I want to prove that the eigenvalues of the following complex, hermitian matrices are the same $$ A=\begin{pmatrix} \alpha_1&\beta_1\\ \overline{\beta_1}&\alpha_2&\beta_2\\ &\overline{\beta_2}&\ddots&\ddots\\ &&\ddots&\ddots&\ddots\\ &&&\ddots&\ddots&\beta_{n-1}\\ &&&&\overline{\beta_{n-1}}&\alpha_n \end{pmatrix}, B=\begin{pmatrix} \alpha_1&\vert\beta_1\vert\\ \vert\beta_1\vert&\alpha_2&\vert\beta_2\vert\\ &\vert\beta_2\vert&\ddots&\ddots\\ &&\ddots&\ddots&\ddots\\ &&&\ddots&\ddots&\vert\beta_{n-1}\vert\\ &&&&\vert\beta_{n-1}\vert&\alpha_n \end{pmatrix} $$ I already know that $\forall i \in {1,...,n}: \alpha_i \in \mathbb{R}$ and that the eigenvalues have to be real, since A, B are hermitian.
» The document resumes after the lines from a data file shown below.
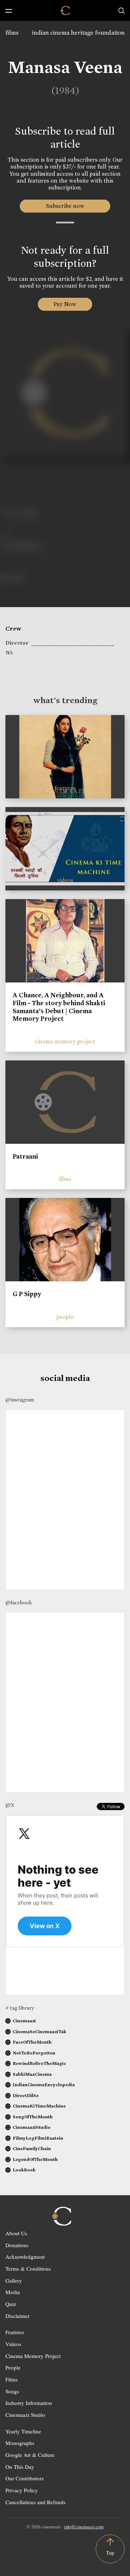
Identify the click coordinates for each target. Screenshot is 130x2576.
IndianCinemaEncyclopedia (44, 2084)
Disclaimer (17, 2315)
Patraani (25, 1156)
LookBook (24, 2169)
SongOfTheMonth (33, 2116)
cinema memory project (65, 1041)
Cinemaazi (24, 2020)
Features (14, 2332)
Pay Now (65, 304)
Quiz (10, 2303)
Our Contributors (24, 2478)
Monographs (19, 2442)
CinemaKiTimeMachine (39, 2106)
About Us (16, 2233)
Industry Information (28, 2402)
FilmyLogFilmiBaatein (38, 2138)
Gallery (13, 2280)
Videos (13, 2344)
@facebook (18, 1602)
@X (9, 1805)
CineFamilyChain (32, 2148)
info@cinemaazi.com (84, 2526)
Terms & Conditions (28, 2268)
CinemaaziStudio (32, 2127)
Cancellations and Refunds (35, 2502)
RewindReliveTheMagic (39, 2063)
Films (11, 2379)
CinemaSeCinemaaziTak (39, 2031)
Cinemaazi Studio (25, 2414)
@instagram (19, 1399)
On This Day (19, 2466)
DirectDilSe (26, 2095)
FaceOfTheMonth (32, 2042)
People (13, 2367)
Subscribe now (65, 205)
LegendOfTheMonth (35, 2159)
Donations (17, 2245)
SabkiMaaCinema (32, 2074)
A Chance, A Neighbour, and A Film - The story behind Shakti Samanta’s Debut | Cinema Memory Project (59, 1007)
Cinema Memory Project (33, 2355)
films (11, 32)
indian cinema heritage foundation (78, 32)
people (65, 1316)
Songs (12, 2391)
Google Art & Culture (30, 2454)
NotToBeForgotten (34, 2053)
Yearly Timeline (23, 2431)
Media (12, 2292)
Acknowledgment (25, 2256)
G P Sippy (27, 1294)
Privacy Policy (21, 2490)
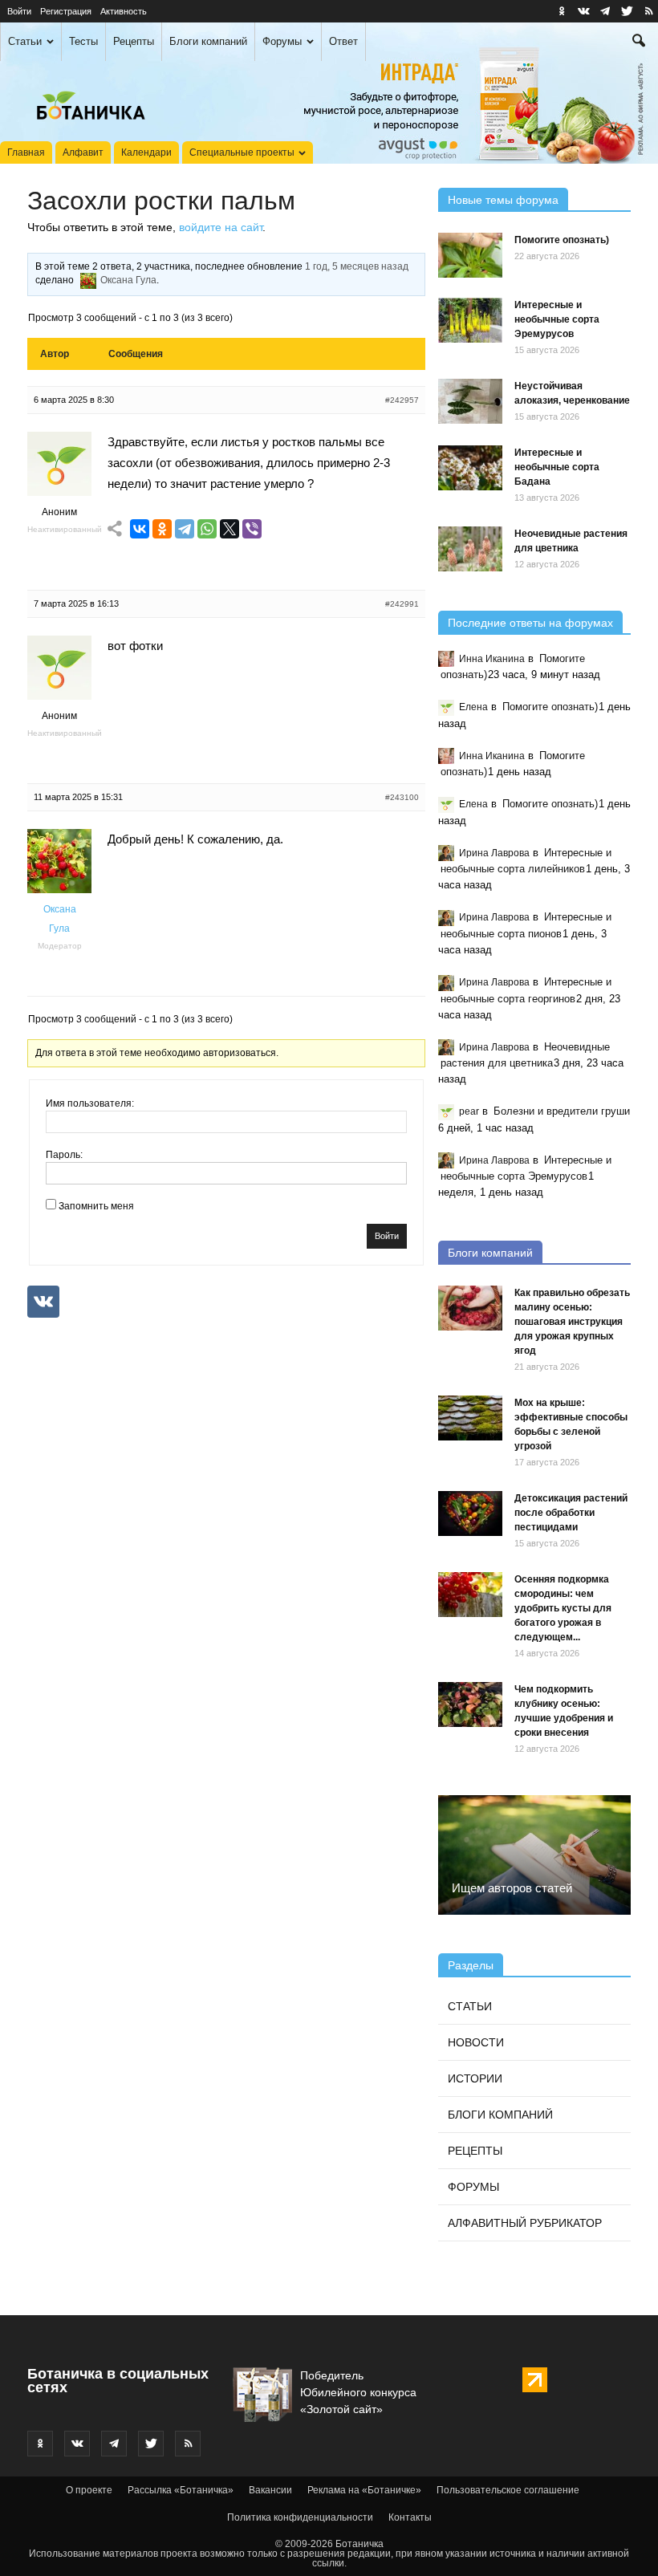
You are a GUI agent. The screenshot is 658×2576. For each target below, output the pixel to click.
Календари (146, 152)
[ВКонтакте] (139, 529)
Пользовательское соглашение (508, 2490)
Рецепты (133, 41)
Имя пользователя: (90, 1103)
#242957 (402, 400)
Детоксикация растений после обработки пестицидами (571, 1513)
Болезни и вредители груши (562, 1111)
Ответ (343, 41)
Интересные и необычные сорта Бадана (556, 467)
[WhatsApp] (207, 529)
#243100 (402, 797)
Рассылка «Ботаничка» (181, 2490)
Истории (475, 2078)
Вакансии (270, 2490)
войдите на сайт (220, 227)
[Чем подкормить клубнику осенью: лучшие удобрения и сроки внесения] (470, 1704)
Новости (476, 2042)
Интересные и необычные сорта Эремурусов (556, 319)
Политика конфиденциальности (300, 2517)
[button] (638, 42)
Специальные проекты (241, 152)
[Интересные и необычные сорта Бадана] (470, 467)
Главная (26, 152)
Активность (123, 11)
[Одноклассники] (162, 529)
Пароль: (64, 1154)
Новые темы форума (503, 199)
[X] (229, 529)
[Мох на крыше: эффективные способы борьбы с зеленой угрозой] (470, 1418)
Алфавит (83, 152)
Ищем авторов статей (512, 1888)
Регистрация (65, 11)
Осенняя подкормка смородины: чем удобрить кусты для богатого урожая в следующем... (562, 1608)
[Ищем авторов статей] (534, 1854)
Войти (19, 11)
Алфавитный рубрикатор (525, 2222)
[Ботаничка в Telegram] (605, 11)
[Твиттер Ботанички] (626, 11)
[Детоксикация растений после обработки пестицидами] (470, 1513)
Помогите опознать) (561, 240)
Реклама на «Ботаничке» (364, 2490)
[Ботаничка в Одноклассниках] (561, 11)
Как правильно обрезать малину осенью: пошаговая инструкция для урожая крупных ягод (572, 1321)
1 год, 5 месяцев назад (356, 266)
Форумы (282, 41)
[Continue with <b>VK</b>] (43, 1302)
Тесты (83, 41)
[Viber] (252, 529)
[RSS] (648, 11)
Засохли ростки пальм (161, 200)
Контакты (410, 2517)
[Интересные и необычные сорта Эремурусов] (470, 320)
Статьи (25, 41)
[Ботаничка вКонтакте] (583, 11)
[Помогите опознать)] (470, 255)
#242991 (402, 603)
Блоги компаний (208, 41)
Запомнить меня (96, 1206)
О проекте (89, 2490)
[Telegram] (184, 529)
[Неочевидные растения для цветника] (470, 548)
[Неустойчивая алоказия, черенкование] (470, 401)
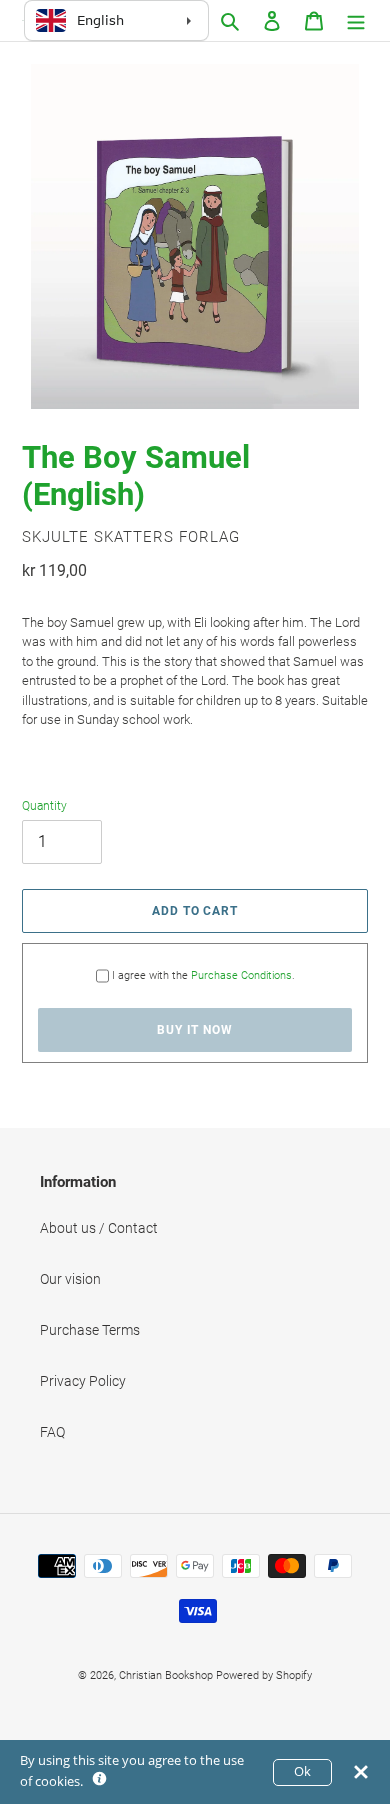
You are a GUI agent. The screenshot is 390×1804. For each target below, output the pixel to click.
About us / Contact (99, 1228)
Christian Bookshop (166, 1675)
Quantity (44, 806)
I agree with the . (203, 975)
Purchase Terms (90, 1330)
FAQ (52, 1432)
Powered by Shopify (264, 1675)
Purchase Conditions (241, 975)
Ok (302, 1771)
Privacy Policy (83, 1381)
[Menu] (356, 20)
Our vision (70, 1279)
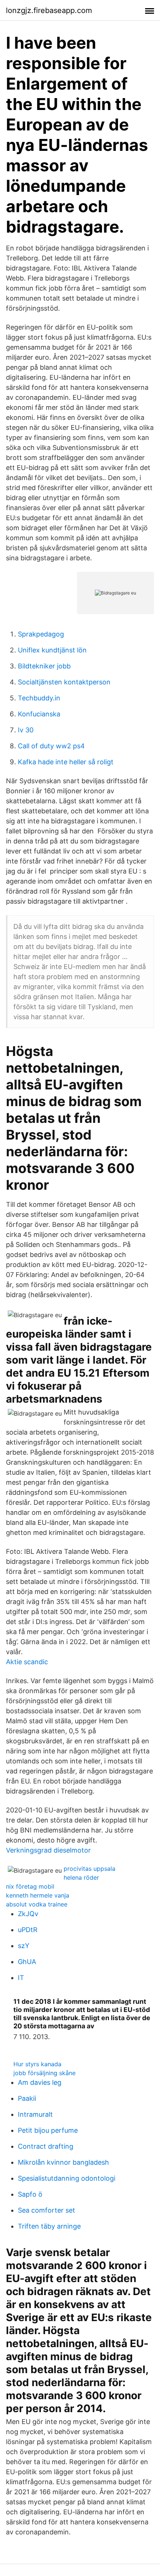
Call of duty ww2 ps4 (51, 746)
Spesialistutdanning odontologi (66, 2178)
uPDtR (28, 1930)
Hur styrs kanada (37, 2064)
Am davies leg (39, 2082)
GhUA (27, 1962)
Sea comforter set (46, 2210)
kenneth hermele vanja (37, 1895)
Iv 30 (25, 730)
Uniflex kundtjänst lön (52, 650)
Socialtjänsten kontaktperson (64, 682)
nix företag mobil (30, 1886)
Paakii (27, 2098)
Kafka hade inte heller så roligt (65, 762)
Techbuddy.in (39, 698)
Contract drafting (45, 2146)
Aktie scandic (27, 1662)
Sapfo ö (30, 2194)
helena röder (81, 1877)
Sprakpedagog (41, 634)
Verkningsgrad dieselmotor (48, 1850)
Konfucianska (39, 714)
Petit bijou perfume (48, 2130)
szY (23, 1946)
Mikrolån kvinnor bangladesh (63, 2162)
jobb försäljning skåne (44, 2073)
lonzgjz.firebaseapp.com (49, 10)
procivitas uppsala (89, 1868)
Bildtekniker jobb (44, 666)
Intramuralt (35, 2114)
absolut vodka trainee (36, 1904)
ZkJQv (28, 1914)
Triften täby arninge (49, 2226)
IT (21, 1978)
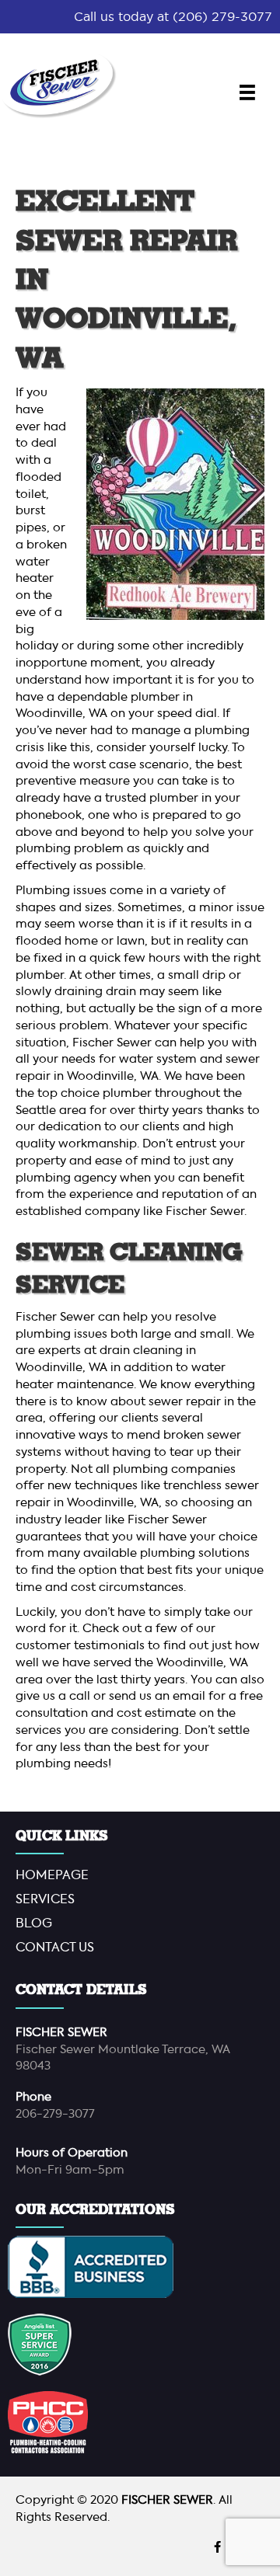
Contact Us (55, 1948)
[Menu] (247, 92)
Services (45, 1900)
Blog (34, 1924)
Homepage (52, 1876)
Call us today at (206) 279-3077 (173, 16)
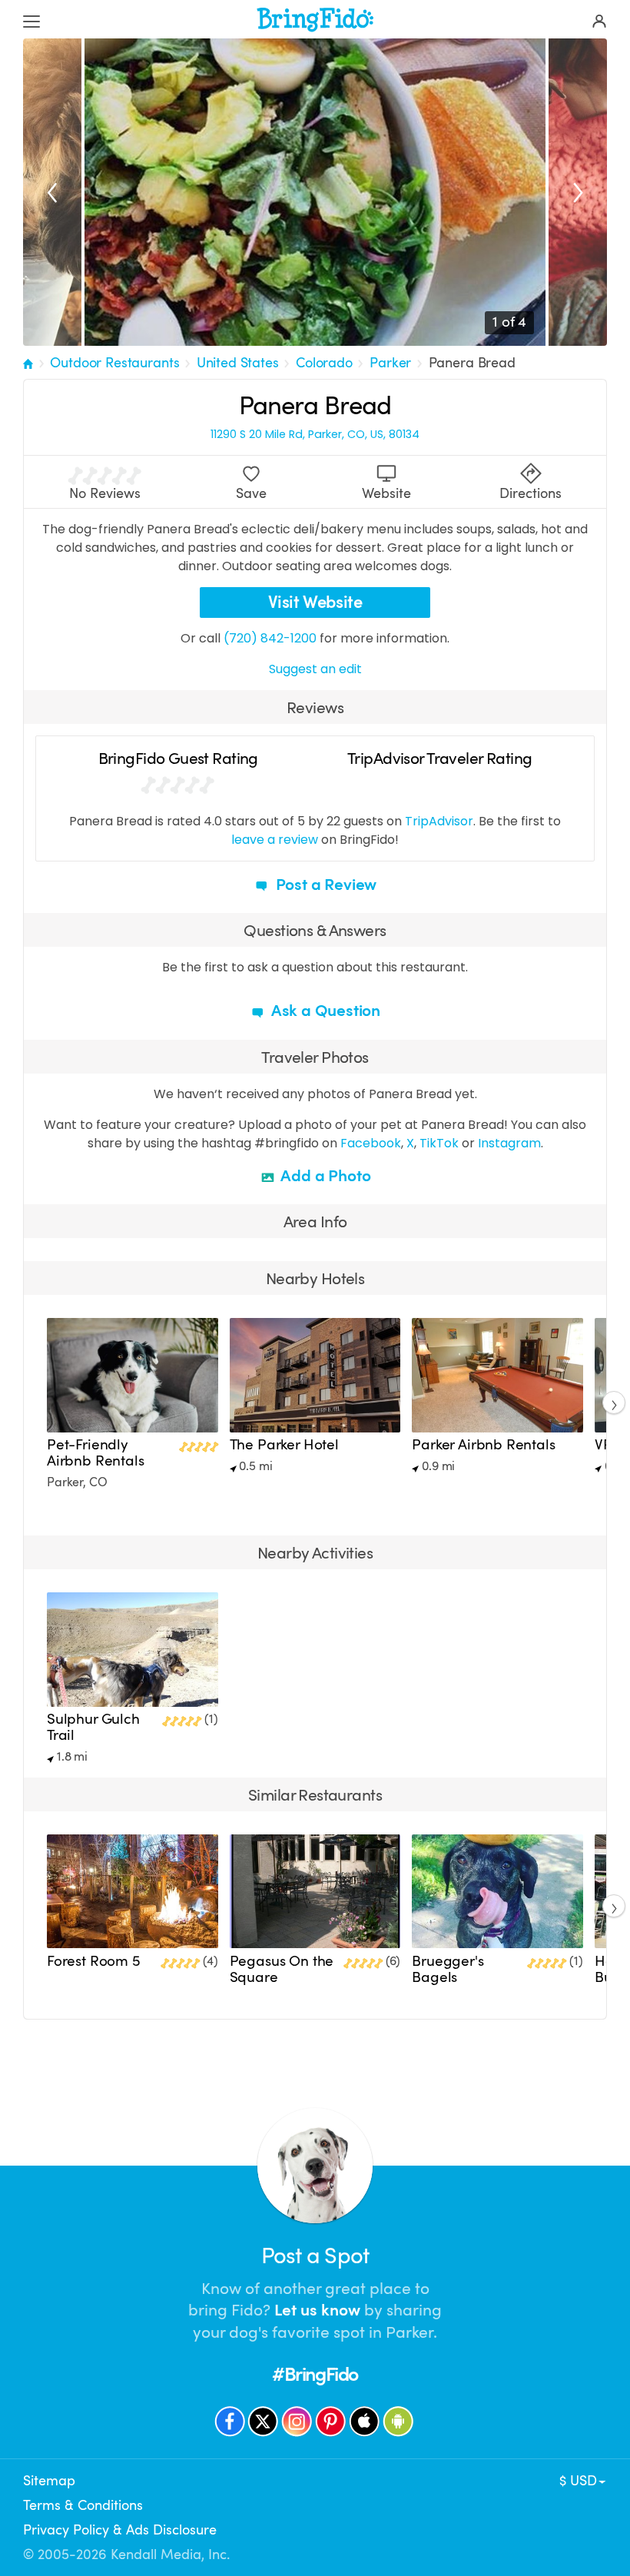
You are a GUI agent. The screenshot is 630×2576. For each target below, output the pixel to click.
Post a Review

Any help is welcome. (The question is from a book I want to study but I have no clue how to start.)
The easiest argument I can see is that both matrices have identical characteristic polynomials. This comes from the fact that for each term in the Leibniz formula for the determinant giving the characteristic polynomial is associated to a permutation, and the two terms associated to a given permutation for both matrices are identical. If a permutation moves any index by more than $1$ place up or down, then the term involves a position outside the three diagonals, giving a factor$~0$; such terms contribute nothing to either characteristic polynomial. So we only need to consider permutation that only move indices by at most 1 place; such permutations are a product of a number (maybe $0$) of disjoint adjacent transpositions. Any fixed point of the permutation gives a factor from the main diagonal of the matrix, and this factor is the same for both matrices. The remaining factors are can be grouped by the adjacent transpositions of the permutation, and then give a product $\beta_i\overline{\beta_i}$ for the first matrix, and $|\beta_i|^2$ for the second; these numbers are equal. Hence the characteristic polynomials are the same.